Data listing |

========

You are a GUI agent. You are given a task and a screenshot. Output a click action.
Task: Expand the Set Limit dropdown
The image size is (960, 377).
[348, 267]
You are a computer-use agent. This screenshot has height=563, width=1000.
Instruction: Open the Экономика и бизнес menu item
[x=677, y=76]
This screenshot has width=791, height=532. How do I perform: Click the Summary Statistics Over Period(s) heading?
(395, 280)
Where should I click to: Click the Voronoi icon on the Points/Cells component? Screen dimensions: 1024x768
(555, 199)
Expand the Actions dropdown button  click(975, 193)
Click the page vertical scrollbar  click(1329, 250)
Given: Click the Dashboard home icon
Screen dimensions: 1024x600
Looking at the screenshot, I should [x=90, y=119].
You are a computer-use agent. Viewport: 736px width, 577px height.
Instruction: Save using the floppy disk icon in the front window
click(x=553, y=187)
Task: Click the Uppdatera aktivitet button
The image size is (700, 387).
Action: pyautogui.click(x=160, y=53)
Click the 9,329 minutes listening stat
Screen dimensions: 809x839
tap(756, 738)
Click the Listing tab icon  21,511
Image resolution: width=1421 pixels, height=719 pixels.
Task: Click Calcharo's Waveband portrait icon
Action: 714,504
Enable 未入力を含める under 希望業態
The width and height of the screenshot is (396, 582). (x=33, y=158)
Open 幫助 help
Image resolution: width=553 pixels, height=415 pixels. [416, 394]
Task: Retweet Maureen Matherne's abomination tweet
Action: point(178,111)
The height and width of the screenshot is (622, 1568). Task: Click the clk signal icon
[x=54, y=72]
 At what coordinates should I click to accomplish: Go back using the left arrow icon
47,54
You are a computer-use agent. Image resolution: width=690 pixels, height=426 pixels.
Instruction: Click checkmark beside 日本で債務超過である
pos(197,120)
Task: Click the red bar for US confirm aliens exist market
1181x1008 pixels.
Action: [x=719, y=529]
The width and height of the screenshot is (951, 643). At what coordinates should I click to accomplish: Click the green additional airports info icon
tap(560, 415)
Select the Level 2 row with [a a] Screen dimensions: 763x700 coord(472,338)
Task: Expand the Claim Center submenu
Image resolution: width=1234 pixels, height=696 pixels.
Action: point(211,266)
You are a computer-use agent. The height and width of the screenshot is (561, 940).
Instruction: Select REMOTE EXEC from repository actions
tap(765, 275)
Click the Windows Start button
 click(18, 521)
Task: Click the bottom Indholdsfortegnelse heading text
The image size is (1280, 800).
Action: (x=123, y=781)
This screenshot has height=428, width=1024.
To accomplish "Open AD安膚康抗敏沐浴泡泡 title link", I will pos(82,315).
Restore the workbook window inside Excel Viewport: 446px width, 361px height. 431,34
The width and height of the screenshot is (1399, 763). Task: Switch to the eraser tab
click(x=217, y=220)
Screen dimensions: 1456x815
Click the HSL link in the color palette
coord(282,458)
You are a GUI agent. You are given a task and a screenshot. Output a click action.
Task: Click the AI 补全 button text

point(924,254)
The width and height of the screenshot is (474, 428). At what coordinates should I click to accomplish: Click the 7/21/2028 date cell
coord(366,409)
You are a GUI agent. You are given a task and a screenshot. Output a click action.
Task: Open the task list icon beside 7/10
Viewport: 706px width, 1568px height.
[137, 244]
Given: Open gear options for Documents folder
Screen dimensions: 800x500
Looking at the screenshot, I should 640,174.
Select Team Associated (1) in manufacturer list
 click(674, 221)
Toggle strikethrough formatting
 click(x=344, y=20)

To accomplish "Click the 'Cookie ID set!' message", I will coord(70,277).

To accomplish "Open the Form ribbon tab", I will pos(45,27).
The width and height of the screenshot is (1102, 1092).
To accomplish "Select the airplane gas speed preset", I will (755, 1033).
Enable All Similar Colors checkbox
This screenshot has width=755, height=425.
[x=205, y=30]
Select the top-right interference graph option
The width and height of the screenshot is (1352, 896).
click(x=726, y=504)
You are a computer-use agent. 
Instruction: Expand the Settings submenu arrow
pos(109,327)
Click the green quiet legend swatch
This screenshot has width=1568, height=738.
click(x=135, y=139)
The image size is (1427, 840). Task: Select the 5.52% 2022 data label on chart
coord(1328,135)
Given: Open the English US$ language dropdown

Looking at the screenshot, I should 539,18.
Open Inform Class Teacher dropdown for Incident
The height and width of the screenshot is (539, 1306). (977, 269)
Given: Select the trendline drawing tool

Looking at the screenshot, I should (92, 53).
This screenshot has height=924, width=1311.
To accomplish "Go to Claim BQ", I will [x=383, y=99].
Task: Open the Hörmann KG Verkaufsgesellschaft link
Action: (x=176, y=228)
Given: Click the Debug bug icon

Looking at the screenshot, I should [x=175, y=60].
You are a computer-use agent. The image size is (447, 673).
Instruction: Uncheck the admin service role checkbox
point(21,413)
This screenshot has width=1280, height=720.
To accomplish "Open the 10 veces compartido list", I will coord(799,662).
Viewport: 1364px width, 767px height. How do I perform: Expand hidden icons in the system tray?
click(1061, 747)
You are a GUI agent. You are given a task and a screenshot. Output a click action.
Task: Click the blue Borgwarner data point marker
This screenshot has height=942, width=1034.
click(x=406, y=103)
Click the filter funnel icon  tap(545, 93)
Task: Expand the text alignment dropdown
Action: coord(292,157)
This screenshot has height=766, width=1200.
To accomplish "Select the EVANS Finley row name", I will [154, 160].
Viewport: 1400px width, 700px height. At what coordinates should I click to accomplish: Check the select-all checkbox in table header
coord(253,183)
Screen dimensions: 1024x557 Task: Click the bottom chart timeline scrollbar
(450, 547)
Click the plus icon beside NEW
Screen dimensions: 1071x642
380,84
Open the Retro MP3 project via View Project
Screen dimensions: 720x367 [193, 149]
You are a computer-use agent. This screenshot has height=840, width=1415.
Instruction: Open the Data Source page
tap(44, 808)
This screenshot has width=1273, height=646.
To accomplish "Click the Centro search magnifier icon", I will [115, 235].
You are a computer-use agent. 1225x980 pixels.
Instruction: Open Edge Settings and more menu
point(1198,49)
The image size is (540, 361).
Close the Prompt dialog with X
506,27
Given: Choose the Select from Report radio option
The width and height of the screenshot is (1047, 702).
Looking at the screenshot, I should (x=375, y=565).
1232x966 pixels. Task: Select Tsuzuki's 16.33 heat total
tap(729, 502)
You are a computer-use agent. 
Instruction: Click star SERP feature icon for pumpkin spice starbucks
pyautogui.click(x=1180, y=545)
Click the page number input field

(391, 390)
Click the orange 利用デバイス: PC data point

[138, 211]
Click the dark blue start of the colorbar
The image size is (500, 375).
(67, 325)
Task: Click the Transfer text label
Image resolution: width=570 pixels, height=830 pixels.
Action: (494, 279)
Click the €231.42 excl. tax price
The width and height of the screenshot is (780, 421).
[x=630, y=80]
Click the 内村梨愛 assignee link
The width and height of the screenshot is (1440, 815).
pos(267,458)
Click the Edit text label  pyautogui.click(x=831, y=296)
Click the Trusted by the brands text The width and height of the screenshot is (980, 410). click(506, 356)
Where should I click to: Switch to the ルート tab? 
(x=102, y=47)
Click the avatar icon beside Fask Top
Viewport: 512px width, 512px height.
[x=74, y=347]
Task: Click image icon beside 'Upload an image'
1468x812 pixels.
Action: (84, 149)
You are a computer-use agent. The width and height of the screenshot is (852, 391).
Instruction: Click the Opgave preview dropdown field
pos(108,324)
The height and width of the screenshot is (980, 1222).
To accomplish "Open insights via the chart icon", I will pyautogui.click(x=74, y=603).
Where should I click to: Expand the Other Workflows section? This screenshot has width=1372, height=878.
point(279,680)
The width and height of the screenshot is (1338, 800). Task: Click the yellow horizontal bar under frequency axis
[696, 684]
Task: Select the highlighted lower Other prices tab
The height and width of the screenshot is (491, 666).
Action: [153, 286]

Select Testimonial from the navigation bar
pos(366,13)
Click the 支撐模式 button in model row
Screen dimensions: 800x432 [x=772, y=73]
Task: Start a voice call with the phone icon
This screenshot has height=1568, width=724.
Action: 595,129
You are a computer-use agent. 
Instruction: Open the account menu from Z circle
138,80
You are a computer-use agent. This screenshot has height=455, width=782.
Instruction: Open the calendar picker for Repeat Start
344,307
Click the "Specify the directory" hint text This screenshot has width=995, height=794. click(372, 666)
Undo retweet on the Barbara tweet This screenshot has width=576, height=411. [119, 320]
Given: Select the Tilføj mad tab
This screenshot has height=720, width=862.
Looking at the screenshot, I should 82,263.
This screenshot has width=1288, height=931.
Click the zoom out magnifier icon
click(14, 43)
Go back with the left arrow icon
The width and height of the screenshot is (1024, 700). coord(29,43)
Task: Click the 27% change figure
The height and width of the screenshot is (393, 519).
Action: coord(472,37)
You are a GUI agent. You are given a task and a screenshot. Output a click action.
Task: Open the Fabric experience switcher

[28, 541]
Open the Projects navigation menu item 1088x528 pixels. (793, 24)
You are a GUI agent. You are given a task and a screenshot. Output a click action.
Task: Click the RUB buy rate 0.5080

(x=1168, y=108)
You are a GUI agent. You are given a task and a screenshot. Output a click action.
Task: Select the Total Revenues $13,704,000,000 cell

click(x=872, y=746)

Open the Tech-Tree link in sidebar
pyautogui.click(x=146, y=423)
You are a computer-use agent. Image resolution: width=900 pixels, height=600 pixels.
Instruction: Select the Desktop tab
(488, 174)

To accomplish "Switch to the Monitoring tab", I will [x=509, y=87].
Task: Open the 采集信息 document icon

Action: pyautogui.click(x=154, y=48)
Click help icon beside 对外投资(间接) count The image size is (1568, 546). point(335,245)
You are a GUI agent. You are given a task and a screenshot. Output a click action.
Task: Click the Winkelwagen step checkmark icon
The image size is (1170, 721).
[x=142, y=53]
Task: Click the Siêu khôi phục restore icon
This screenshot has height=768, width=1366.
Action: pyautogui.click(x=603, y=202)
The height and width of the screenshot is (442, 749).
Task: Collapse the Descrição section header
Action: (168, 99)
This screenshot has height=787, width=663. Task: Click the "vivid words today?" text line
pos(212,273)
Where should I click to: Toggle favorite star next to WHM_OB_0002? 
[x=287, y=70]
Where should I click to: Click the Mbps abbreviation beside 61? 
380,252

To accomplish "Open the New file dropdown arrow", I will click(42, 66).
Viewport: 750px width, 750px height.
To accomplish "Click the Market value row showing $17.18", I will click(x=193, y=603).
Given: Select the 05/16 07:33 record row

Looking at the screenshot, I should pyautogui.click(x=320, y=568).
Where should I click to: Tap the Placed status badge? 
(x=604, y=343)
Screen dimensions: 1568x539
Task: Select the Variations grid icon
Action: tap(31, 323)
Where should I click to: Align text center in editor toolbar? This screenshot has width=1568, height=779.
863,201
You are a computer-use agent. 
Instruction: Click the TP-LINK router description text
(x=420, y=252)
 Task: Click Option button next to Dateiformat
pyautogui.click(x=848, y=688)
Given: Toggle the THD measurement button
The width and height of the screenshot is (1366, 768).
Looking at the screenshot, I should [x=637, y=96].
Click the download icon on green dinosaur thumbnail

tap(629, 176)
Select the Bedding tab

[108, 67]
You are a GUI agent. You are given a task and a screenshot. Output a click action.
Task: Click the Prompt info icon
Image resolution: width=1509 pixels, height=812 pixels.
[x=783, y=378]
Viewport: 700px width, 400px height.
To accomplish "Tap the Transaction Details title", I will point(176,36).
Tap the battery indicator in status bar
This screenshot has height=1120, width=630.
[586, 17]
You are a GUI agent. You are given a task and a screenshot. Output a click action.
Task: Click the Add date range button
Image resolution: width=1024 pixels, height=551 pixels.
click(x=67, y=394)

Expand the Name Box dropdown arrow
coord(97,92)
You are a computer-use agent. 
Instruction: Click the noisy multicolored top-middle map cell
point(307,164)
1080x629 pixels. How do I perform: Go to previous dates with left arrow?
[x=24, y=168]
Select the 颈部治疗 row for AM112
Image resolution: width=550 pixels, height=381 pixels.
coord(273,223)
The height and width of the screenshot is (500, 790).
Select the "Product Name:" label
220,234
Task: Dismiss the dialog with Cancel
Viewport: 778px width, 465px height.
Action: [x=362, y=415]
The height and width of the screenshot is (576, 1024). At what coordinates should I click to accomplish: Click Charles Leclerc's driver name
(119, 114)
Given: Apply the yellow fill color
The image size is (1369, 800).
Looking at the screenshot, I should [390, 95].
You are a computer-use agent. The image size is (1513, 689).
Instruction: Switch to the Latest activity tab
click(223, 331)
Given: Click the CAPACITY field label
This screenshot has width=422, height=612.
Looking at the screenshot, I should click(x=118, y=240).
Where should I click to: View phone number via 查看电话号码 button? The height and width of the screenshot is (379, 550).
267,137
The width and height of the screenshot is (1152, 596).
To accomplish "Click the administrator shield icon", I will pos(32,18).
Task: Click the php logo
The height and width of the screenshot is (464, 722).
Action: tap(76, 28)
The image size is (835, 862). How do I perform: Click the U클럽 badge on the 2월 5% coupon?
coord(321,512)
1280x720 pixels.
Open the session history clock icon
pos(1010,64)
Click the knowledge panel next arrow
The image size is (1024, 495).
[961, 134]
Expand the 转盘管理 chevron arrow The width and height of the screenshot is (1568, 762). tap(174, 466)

========

Assignment | Among the entries, find every line holding "title" and return it.

Reply to the task |
To accomplish "Open AD安膚康抗敏沐浴泡泡 title link", I will pos(82,315).
To accomplish "Tap the Transaction Details title", I will point(176,36).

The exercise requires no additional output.